The wording of the executive order remained under wraps. A White House spokeswoman on Wednesday said only that it would be "pertaining to social media."

But Trump is on the warpath against Twitter after the platform for the first time labelled two of his tweets, on the increasingly contentious topic of mail-in voting, with fact-check notices.

Although he is the dominant US political presence on Twitter and Facebook, a fight with social media also plays into Trump's narrative ahead of his difficult November reelection battle that liberal forces are trying to censor Republicans.

Leaked versions of the executive order in US media suggest that Trump will seek to remove liability protections that the social media giants enjoy over content they publish, thereby opening them to legal action and more government oversight.

One consequence of this could be to punish the companies over their decisions on what to allow and what to restrict on their platforms.

A draft of the order reported by CNN accuses platforms of not showing the "good faith" required under their current self-regulating status.

It attacks online platforms for damaging free expression by being able to "hand-pick the speech that Americans may access."

Democratic Senator Ron Wyden accused Trump of "bullying" social media companies into airing his "misinformation campaigns" and playing "host to his lies."

In any case, resetting the boundaries of how the mammoth companies operate would likely hit immediate legal and political roadblocks.

The constitution "clearly prohibits the president from taking any action to stop Twitter from pointing out his blatant lies about voting by mail," Kate Ruane, at the American Civil Liberties Union, said.

- Fact check fury -

A wider debate has long been underway on the power that social media companies wield and what responsibility they bear for posts that are misleading or hurtful.

Internet services like Twitter and Facebook have been struggling to root out misinformation, while at the same time keeping their platforms open to users.

The massive amount of unverified content in circulation has prompted a rise in fact-checking operations, including a vast Facebook effort in which AFP plays a role.

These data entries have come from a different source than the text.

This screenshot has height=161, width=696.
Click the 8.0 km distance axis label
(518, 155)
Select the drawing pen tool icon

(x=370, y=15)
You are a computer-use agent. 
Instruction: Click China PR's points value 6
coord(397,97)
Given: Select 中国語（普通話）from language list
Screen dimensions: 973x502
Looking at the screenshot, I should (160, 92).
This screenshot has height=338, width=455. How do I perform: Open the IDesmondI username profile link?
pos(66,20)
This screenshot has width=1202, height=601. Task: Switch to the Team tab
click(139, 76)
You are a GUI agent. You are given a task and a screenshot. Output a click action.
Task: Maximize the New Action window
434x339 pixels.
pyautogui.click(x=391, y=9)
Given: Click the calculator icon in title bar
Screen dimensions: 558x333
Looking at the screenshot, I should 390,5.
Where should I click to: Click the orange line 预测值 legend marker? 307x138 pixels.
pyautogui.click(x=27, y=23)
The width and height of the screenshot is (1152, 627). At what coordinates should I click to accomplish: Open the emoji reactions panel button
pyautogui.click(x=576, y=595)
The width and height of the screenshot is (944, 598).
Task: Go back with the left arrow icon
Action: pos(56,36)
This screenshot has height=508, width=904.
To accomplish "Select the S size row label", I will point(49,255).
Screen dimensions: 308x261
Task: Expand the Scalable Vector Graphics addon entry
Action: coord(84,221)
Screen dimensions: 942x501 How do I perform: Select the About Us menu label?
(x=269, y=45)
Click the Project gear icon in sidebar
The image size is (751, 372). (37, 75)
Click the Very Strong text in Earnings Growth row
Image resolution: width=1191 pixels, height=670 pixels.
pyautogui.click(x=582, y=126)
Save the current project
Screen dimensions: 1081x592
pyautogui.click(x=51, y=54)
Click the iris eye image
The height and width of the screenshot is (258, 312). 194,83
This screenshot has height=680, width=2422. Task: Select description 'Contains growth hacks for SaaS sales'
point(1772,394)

After long resisting calls to censure Trump over his frequently unfactual posts, Twitter on Tuesday flagged the president for the first time for making false claims.

Trump had tweeted -- without any evidence -- that more mail-in voting would lead to what he called a "Rigged Election" this November.

Twitter's slap on the wrist was enough to drive Trump into a tirade -- on Twitter -- in which he claimed that the political right in the United States was being shut out.

Thursday's order, according to unnamed White House officials quoted by The New York Times, will make it easier for federal regulators to argue that the companies are "suppressing free speech when they move to suspend users or delete posts."

Facebook chief Mark Zuckerberg waded into the row, telling Fox News that his social network -- still the biggest in the world -- steers clear of fact-checking political speech.

"I just believe strongly that Facebook should not be the arbiter of truth of everything that people say online," Zuckerberg said in a snippet of the interview posted online Wednesday by Fox.

Twitter founder and CEO Jack Dorsey fired back on Wednesday night, saying that his platform's effort to point out misinformation did not make it an "arbiter of truth."

"Our intention is to connect the dots of conflicting statements and show the information in dispute so people can judge for themselves," he tweeted.

He doubled down on the new policy, writing: "Fact check: there is someone ultimately accountable for our actions as a company, and that's me.... We'll continue to point out incorrect or disputed information about elections globally."